AMCAT PASSAGE
Fasting is an act of homage to the majesty of appetite. So I think we should arrange to give up our pleasures regularly--our food, our friends, our lovers--in order to preserve their intensity, and the moment of coming back to them. For this is the moment that renews and refreshes both oneself and the thing one loves. Sailors and travelers enjoyed this once, and so did hunters, I suppose. Part of the weariness of modern life may be that we live too much on top of each other, and are entertained and fed too regularly.
Once we were separated by hunger both from our food and families, and then we learned to value both. The men went off hunting, and the dogs went with them; the women and children waved goodbye. The cave was empty of men for days on end; nobody ate, or knew what to do. The women crouched by the fire, the wet smoke in their eyes; the children wailed; everybody was hungry. Then one night there were shouts and the barking of dogs from the hills, and the men came back loaded with meat. This was the great reunion, and everybody gorged themselves silly, and appetite came into its own; the long-awaited meal became a feast to remember and an almost sacred celebration of life. Now we go off to the office and come home in the evenings to cheap chicken and frozen peas. Very nice, but too much of it, too easy and regular, served up without effort or wanting. We eat, we are lucky, our faces are shining with fat, but we don’t know the pleasure of being hungry any more.
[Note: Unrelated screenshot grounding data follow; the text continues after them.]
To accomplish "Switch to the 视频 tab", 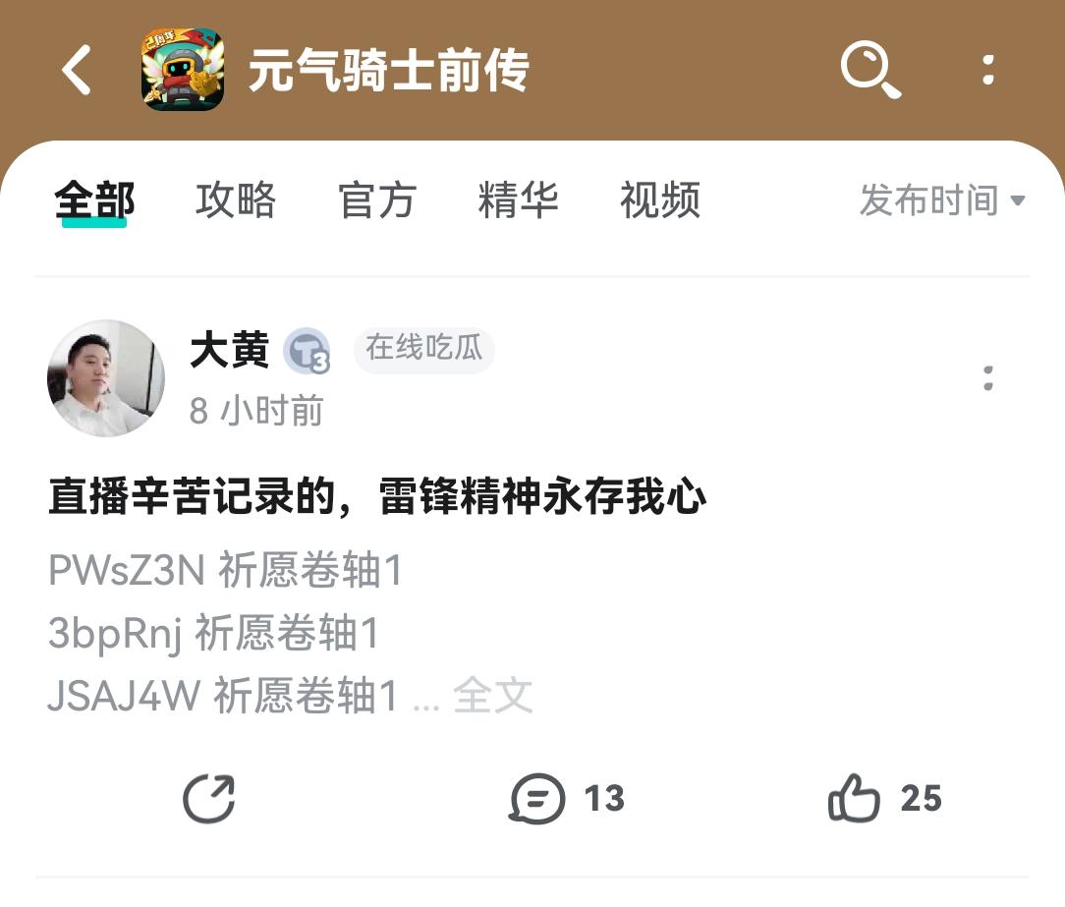I will point(659,200).
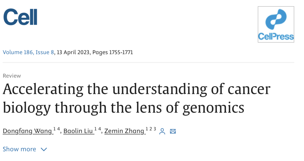
Task: Open author Baolin Liu's details
Action: [x=78, y=131]
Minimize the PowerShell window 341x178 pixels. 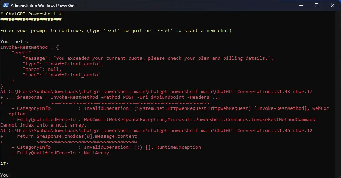(301, 5)
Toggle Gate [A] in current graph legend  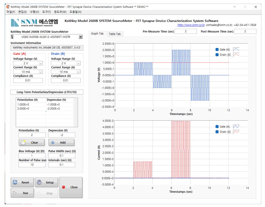[x=217, y=127]
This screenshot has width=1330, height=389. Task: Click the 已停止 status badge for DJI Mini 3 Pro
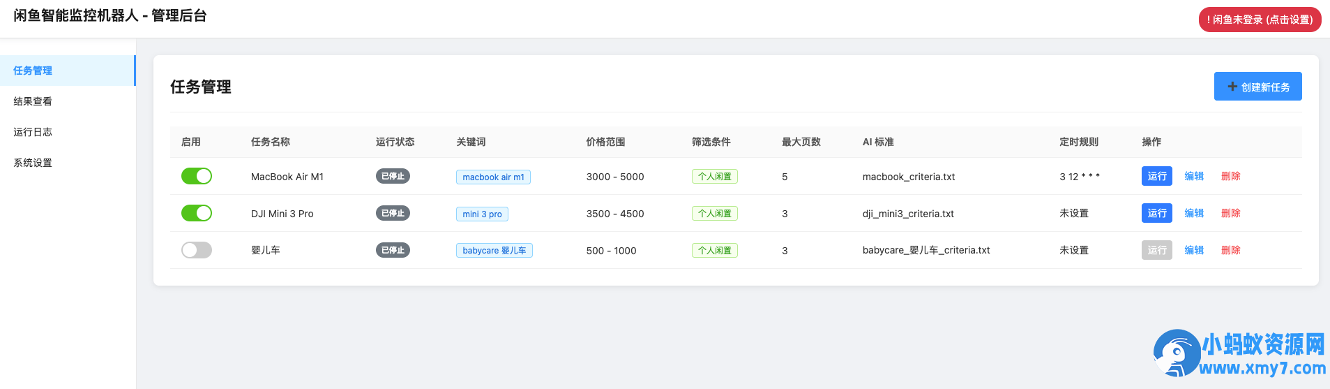(393, 213)
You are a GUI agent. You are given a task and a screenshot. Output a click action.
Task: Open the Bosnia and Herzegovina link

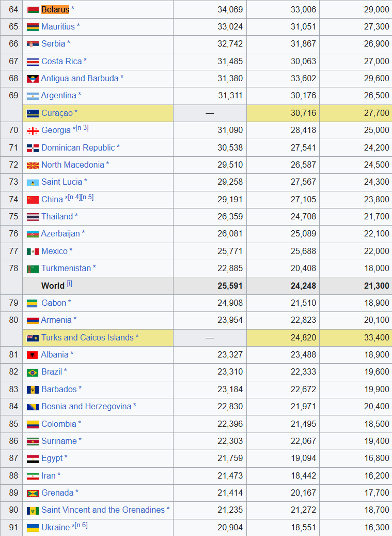(86, 406)
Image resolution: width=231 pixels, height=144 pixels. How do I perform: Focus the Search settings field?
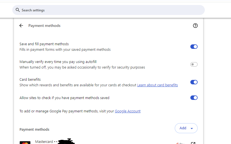[111, 10]
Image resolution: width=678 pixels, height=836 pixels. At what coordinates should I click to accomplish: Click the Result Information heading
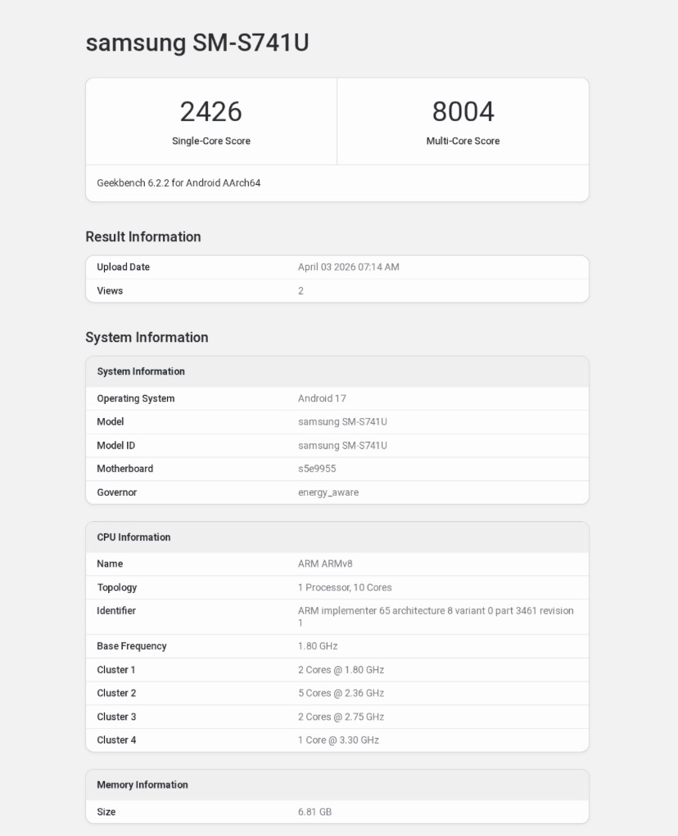click(143, 237)
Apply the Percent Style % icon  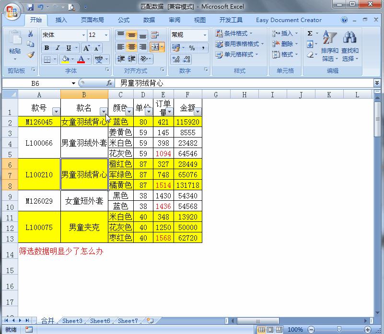[191, 47]
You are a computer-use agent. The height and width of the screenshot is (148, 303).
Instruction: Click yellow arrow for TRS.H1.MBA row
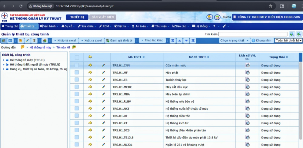click(90, 94)
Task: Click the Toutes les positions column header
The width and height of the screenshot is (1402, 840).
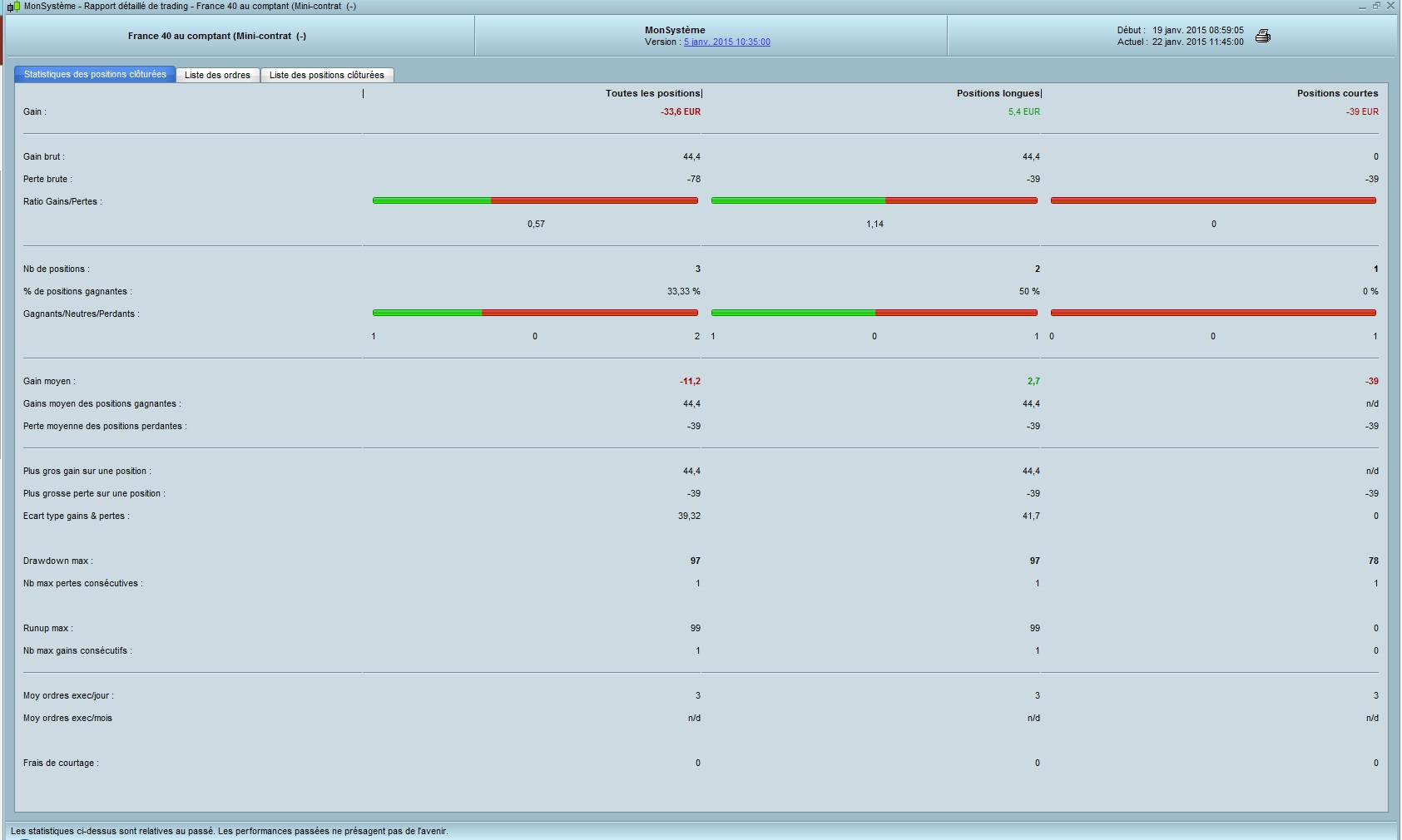Action: pyautogui.click(x=653, y=93)
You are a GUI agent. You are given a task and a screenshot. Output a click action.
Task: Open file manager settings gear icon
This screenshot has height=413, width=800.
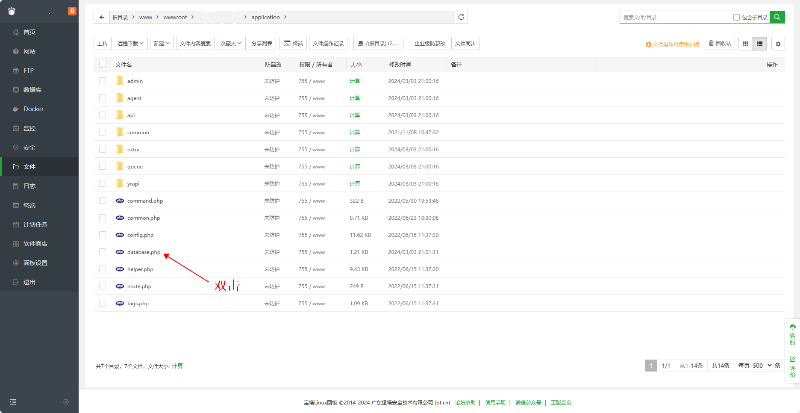pos(778,44)
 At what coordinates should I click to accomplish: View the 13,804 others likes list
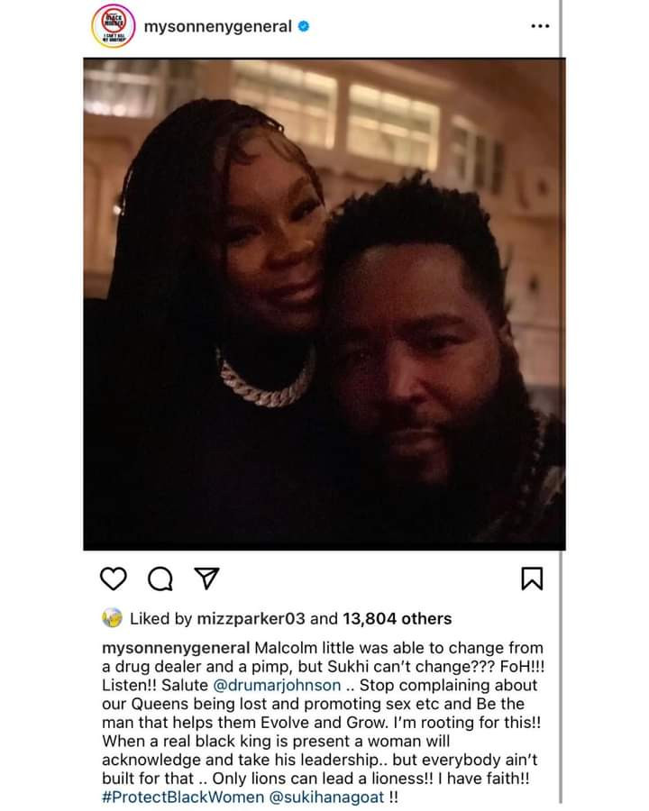click(397, 618)
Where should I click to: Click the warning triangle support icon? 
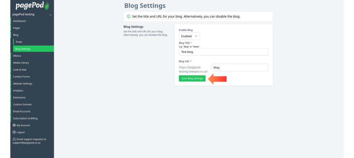point(14,139)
Too much of anything--too much music, entertainment, happy snacks, or time spent with one’s friends--creates a kind of impotence of living by which one can no longer hear, or taste, or see, or love, or remember. Life is short and precious, and appetite is one of its guardians, and loss of appetite is a sort of death. So if we are to enjoy this short life we should respect the divinity of appetite, and keep it eager and not too much blunted.